Problem to work on
Your output should be the line with "Select the Chats bubble in the back window" plus all following lines to the end of the records, exactly as written and nothing more.

---- Data provided

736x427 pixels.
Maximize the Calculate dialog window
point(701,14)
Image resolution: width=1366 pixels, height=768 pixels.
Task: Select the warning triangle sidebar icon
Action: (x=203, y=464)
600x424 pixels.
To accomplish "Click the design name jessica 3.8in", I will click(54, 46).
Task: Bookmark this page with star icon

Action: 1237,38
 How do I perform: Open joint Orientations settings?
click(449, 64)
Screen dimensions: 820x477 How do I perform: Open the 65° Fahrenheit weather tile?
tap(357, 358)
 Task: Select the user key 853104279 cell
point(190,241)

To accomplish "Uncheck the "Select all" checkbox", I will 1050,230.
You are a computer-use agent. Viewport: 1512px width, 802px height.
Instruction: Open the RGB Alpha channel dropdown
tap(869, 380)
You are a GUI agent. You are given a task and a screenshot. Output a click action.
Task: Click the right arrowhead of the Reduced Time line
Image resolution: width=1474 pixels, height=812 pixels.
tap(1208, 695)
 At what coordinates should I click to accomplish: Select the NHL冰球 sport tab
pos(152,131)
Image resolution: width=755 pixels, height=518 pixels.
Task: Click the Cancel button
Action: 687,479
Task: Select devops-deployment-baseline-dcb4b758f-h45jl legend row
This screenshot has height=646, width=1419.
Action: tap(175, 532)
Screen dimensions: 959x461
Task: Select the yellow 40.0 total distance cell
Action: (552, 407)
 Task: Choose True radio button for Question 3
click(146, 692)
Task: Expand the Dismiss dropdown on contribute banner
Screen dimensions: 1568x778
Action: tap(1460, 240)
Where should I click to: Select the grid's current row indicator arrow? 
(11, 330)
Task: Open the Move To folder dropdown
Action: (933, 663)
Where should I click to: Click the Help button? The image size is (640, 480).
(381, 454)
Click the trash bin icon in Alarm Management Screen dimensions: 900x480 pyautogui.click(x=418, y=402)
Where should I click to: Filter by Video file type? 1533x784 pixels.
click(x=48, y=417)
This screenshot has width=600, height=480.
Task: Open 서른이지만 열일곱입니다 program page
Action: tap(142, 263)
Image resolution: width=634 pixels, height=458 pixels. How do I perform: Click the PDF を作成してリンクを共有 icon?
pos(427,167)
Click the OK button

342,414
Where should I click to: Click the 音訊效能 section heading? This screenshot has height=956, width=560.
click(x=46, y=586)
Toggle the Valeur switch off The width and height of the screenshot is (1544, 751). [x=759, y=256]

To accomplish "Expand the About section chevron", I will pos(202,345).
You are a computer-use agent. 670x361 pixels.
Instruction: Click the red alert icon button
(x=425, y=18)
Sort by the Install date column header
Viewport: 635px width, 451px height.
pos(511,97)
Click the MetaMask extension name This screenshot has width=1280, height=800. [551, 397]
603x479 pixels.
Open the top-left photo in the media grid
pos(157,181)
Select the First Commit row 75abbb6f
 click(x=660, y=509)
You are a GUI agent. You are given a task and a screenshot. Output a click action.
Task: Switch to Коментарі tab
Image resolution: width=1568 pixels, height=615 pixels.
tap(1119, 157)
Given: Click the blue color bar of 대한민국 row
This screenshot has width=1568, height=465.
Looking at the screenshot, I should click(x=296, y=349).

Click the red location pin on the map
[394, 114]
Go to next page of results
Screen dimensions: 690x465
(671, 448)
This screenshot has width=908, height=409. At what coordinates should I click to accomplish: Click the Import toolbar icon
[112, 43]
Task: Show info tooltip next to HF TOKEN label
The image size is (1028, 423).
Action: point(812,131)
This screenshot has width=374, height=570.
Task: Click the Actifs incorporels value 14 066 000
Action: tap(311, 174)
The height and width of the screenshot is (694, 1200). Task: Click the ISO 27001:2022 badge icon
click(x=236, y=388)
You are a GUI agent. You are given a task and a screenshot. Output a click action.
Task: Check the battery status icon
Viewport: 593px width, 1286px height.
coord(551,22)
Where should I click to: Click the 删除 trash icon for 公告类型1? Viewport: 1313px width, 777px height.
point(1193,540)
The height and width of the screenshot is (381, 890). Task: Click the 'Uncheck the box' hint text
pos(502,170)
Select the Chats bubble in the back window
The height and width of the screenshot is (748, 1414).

--------

Task response
Select the Chats bubble in the back window
The height and width of the screenshot is (748, 1414).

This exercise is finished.